To run in development mode with hot reload:

```bash
npm run dev
```

*Note: If "Auto-Paste" fails, go to **System Settings > Privacy & Security > Accessibility** and ensure Hush is allowed.*

## Usage (Continuous Mode)
1. **Focus**: Click on the text field where you want to type (e.g., Notion, Words, VS Code).
2. **Toggle**: Press `Cmd + '`.
3. **Speak**: Say your sentence clearly.
4. **Pause**: Stop speaking for ~1.5 seconds.
5. **Watch**: The app will automatically transcribe and paste your text.
6. **Repeat**: Keep speaking the next sentence.
7. **Stop**: Press `Cmd + '` again when done.

## Technical Decisions

### Why Local whisper.cpp Over Cloud APIs

1. **Privacy First**: Audio never leaves the device. No data collection, no cloud processing, no API keys to manage.
2. **Offline Capability**: Works without internet after initial model download. Perfect for air-gapped environments or travel.
3. **Zero Latency Variability**: No network round-trips. Transcription time is consistent and predictable.
4. **Cost**: No per-minute API charges. One-time model download, unlimited usage.

Trade-off: Requires ~60-550MB model download and uses local GPU/CPU resources.

### Voice Activity Detection (VAD) Architecture

The app uses a custom VAD implementation with three volume thresholds:

| Threshold | Value | Purpose |
|-----------|-------|---------|
| `LOW_VOLUME_THRESHOLD` | 3.0 | Minimum RMS to process audio (filters silence) |
| `SILENCE_THRESHOLD` | 5.0 | Below this = silence detected |
| `SPEAKING_THRESHOLD` | 8.0 | Above this = active speech |

**Flow:**
1. Audio analyzed via `requestAnimationFrame` loop (60fps)
2. RMS calculated from `AnalyserNode` frequency data
3. When RMS drops below silence threshold for >1 second after speech, segment is flushed
4. Transcription runs while recording continues (no audio gaps)

This approach enables "continuous dictation" - speak, pause, watch it paste, speak again - without restarting.

### Transcription Queue Pattern

```typescript
transcriptionQueueRef.current = transcriptionQueueRef.current.then(async () => {
await processAudio(blob, isSegment, sessionMaxVolume);
});
```

**Problem Solved**: Multiple VAD-triggered segments could race, causing out-of-order transcription.

**Solution**: Promise chain ensures segments are processed sequentially while recording continues in parallel.

### Why Metal GPU Acceleration

whisper.cpp supports Apple Metal for M1/M2/M3 GPU inference.

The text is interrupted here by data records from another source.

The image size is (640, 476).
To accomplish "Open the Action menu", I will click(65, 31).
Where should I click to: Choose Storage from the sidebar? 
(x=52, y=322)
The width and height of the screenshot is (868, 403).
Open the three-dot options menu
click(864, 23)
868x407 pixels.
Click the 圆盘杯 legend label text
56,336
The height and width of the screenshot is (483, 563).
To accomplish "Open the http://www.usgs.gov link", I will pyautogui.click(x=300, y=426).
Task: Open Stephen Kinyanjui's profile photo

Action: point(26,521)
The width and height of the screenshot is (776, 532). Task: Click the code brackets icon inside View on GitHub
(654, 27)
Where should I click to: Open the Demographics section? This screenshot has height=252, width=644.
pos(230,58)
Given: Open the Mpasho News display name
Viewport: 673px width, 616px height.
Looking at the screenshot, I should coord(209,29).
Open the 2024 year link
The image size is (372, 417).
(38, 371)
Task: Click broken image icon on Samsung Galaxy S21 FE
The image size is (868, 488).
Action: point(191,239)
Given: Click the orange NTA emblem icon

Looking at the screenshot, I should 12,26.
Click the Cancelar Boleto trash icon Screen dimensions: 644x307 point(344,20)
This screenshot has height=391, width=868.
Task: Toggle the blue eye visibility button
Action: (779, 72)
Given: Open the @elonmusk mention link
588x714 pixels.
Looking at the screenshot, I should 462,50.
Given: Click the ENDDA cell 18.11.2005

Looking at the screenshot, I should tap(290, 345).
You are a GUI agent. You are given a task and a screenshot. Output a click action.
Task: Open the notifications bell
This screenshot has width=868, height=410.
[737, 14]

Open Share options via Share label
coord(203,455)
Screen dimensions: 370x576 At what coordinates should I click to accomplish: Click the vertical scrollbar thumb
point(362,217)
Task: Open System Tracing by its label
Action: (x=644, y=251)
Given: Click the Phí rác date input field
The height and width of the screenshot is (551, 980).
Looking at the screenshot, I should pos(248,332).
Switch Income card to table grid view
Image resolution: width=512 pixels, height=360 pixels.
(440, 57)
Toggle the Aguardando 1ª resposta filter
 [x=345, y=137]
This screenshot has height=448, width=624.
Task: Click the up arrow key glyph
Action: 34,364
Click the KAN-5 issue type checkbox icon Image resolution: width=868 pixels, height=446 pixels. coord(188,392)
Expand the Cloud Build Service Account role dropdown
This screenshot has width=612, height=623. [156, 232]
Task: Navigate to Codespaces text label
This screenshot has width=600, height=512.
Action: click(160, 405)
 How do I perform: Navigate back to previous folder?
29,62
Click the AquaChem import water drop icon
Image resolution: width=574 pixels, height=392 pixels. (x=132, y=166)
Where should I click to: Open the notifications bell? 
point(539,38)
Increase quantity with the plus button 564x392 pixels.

Benefits:
- 5-10x faster than CPU-only
- Lower power consumption
- Keeps CPU free for other tasks

The app dynamically resolves Metal shader paths for both development and packaged builds.

### Hallucination Filtering

Whisper occasionally generates phantom text on silence. Common patterns filtered:
- CJK characters (when speaking English)
- Repetitive words ("the the the")
- Bracketed annotations ("[MUSIC]", "[APPLAUSE]")
- Known hallucination phrases

Filtering happens client-side before clipboard paste.